藤木氏の言葉の端々に表れるのは菅総理に対する敵愾心である。一方で決して小此木氏に批判の矛先が向けられてはいない。それどころか現職閣僚を辞めて出馬したことを「見事だ」と称賛し、8月3日に海外特派員協会で行われた会見では「八郎が当選する」と断言、「俺が八郎の名付け親だ」と秘話を明かした。
ところが菅総理が小此木氏支援を表明すると、藤木氏の言動は次第に過激になる。山中氏の応援に駆けつけて「菅政権はもうすぐ終わる」と発言し、「市長選挙が終わったら自民党議員をすべて落選させる運動を始める」という。
何がそれほどまでに菅総理に対する敵愾心をつのらせたのか。小此木家と藤木家と菅総理の関係を整理してみなければならない。
小此木家と藤木家は昭和の初めから横浜で特別な関係を築いてきた。小此木八郎氏の祖父歌治は材木商として財を成し、昭和初期から横浜市会議員となり、同時に港湾荷役の元締めである藤木組(現在の藤木企業)との関係を強めた。戦後初の総選挙では衆議院議員になった。

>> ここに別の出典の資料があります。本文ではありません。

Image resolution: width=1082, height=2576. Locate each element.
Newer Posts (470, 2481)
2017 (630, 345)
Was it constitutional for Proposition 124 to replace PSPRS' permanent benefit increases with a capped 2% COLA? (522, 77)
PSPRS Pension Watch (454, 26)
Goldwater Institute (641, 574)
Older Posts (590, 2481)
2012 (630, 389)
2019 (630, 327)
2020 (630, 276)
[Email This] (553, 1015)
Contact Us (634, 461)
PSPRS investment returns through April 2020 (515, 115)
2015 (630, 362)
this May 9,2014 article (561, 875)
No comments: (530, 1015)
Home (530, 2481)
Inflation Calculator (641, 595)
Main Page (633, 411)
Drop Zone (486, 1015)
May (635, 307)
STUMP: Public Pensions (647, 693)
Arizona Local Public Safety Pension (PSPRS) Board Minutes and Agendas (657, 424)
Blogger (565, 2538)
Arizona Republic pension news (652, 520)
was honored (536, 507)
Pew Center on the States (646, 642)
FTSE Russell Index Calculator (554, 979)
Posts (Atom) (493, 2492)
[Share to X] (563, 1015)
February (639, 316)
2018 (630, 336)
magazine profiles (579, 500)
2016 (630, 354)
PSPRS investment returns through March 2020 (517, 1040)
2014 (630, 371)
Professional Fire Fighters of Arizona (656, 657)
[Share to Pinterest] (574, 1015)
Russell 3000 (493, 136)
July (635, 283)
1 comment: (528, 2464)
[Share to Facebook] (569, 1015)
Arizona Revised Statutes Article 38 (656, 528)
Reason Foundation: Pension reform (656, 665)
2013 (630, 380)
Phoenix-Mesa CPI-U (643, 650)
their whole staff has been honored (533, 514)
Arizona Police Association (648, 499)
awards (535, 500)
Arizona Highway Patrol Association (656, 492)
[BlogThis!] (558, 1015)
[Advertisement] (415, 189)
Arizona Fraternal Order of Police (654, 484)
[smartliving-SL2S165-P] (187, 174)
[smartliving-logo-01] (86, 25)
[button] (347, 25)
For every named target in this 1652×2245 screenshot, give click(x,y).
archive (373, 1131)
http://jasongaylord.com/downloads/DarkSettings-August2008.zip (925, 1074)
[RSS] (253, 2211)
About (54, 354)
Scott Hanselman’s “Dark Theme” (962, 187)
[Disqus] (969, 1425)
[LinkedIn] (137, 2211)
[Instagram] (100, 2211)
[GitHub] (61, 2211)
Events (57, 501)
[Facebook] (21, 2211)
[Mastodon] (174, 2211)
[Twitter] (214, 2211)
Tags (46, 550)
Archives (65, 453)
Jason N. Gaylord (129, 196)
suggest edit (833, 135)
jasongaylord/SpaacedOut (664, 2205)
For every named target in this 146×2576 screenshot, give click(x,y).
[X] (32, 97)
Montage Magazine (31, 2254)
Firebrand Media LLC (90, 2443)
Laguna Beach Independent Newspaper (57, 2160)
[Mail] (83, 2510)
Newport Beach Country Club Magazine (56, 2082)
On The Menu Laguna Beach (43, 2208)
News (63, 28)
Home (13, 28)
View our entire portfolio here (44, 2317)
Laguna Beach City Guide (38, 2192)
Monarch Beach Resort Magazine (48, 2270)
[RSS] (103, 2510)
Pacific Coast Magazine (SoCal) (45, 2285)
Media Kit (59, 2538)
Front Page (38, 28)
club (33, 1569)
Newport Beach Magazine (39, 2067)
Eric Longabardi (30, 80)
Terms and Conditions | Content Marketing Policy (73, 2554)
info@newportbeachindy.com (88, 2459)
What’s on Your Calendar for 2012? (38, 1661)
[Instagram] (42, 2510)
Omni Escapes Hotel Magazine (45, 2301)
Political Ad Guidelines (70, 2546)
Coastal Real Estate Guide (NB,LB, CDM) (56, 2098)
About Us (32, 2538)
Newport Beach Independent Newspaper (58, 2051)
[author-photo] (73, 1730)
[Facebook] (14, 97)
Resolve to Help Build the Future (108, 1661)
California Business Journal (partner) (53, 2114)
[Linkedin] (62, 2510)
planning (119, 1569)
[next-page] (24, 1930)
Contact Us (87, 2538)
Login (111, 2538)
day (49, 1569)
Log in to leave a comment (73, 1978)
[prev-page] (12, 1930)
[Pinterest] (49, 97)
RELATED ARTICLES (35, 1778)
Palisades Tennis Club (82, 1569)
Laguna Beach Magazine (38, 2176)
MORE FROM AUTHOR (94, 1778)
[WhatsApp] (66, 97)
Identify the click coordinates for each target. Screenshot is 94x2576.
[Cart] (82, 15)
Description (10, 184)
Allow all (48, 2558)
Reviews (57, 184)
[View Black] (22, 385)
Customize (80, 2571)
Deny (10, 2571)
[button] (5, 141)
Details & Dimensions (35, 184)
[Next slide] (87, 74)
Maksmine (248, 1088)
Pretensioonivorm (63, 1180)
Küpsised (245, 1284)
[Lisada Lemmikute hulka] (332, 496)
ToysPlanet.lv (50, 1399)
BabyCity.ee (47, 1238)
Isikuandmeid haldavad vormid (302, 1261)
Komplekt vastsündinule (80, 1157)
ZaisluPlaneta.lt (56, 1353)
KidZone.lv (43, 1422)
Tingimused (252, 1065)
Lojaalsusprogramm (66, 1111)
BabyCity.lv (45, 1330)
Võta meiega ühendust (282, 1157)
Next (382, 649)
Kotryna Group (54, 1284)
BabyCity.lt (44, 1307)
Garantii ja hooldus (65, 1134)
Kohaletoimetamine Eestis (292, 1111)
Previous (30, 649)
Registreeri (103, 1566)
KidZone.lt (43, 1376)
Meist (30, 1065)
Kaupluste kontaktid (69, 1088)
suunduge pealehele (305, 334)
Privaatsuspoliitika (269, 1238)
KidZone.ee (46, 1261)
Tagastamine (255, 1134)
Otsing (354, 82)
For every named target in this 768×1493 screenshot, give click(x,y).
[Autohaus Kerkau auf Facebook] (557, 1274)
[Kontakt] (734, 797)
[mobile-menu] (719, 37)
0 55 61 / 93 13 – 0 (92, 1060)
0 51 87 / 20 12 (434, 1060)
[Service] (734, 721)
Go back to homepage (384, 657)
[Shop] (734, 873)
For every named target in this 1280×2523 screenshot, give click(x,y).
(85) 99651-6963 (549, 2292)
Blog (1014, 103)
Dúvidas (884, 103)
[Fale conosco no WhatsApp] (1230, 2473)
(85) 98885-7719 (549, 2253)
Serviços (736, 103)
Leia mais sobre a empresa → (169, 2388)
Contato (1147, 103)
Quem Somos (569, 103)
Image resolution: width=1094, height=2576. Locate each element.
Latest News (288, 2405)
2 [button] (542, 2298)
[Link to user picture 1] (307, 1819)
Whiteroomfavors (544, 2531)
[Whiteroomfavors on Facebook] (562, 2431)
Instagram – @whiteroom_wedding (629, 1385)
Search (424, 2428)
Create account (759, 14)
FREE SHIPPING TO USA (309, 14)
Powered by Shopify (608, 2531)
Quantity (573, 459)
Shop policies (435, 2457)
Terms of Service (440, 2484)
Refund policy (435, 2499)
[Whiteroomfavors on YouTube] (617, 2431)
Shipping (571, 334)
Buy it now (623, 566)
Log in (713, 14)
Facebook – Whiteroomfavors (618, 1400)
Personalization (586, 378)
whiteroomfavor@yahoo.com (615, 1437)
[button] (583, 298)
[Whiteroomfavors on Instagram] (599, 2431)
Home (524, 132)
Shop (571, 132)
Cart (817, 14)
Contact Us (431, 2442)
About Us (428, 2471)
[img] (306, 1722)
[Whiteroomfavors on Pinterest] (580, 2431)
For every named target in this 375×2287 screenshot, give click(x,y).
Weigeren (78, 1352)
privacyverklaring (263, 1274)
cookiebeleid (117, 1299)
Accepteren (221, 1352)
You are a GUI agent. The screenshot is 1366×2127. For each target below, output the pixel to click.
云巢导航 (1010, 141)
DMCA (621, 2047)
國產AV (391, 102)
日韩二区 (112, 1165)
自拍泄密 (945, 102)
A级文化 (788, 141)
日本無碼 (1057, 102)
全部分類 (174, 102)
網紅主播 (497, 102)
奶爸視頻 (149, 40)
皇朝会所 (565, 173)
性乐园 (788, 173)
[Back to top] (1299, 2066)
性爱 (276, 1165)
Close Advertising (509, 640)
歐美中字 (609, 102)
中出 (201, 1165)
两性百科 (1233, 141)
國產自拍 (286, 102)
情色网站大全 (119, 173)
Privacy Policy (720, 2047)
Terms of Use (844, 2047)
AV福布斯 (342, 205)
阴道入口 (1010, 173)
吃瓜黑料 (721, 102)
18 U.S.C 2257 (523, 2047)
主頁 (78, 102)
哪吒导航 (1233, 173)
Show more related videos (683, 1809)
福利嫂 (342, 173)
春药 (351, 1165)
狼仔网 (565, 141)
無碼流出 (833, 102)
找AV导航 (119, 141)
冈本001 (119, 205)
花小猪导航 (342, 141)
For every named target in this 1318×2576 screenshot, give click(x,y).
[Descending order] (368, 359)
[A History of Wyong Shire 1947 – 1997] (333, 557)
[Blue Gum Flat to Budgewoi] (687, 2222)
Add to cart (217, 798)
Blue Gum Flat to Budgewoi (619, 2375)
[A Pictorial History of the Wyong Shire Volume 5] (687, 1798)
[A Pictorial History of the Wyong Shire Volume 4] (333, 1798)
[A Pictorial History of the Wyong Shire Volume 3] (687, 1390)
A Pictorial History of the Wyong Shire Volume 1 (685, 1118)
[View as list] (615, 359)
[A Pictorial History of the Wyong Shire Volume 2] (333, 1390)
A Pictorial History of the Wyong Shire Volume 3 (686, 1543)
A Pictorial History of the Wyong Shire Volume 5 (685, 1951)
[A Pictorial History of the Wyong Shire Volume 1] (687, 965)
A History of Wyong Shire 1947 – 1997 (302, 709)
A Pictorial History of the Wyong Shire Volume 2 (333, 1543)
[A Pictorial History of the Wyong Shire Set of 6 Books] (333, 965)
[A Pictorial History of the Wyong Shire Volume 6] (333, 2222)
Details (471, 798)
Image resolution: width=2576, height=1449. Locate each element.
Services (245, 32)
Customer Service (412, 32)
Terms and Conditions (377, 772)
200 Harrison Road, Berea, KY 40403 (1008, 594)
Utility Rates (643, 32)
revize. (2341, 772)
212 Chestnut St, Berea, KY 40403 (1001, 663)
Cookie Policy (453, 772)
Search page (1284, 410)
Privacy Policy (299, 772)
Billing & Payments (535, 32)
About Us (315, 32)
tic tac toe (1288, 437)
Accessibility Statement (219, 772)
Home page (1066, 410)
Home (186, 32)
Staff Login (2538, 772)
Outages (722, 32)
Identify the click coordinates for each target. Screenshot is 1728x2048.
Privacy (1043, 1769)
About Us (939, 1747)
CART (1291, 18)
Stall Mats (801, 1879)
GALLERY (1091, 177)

その息子の彦三郎に藤木組の創業者藤木幸太郎は大番頭の娘を嫁がせた。その三男が八郎氏で、彦三郎も衆議院議員になったから、小此木家は三代にわたる政治家一家である。落選を受けて八郎氏が政界引退を表明したことは、小此木家にとって一族の歴史を変える出来事だ。
藤木幸太郎の息子の幸夫氏は神戸の港湾荷役の元締め山口組の田岡一雄と並び称せられ、「西の田岡、東の藤木」と言われた。その小此木家に彦三郎の秘書として入ってきたのが秋田生まれの菅義偉だ。
八郎氏が10歳の頃から2人の関係は始まり、彦三郎が急死した後の後継者として長男ではなく三男の八郎氏を推したのは市会議員になった菅氏だ。八郎氏は菅氏より先に1993年の選挙で衆議院議員に当選する。
次の96年選挙で菅氏も国政に出るが、2人の軌跡で目を引くのは、年齢が上だったせいからか、後から衆議院議員になった菅氏が2006年に初入閣を果たし、小此木氏が初入閣するのは第二次安倍政権で菅官房長官の推薦で国家公安委員長に就任した2017年と遅れたことだ。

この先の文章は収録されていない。